RECORDS FOR THIS TASK: Begin

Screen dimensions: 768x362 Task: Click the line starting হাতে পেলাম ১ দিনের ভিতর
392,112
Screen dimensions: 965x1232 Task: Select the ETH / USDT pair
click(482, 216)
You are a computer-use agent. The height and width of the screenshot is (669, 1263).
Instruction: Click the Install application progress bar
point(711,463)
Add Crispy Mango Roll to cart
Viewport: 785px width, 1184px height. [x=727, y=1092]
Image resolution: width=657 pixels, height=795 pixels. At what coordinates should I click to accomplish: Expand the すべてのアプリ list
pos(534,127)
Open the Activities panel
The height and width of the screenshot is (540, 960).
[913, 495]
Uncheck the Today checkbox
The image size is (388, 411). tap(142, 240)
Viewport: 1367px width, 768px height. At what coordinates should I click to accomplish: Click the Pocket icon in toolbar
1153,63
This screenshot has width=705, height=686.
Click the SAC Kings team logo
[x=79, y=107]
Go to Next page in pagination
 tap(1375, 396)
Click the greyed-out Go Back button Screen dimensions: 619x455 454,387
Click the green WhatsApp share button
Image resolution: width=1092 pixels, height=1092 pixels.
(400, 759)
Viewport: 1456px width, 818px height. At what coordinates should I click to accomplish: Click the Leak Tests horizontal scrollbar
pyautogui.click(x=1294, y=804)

RECORDS FOR THIS TASK: End

EXERCISE. State, as a number only, how many lines in the entries include "button".

TASK OUTPUT. 2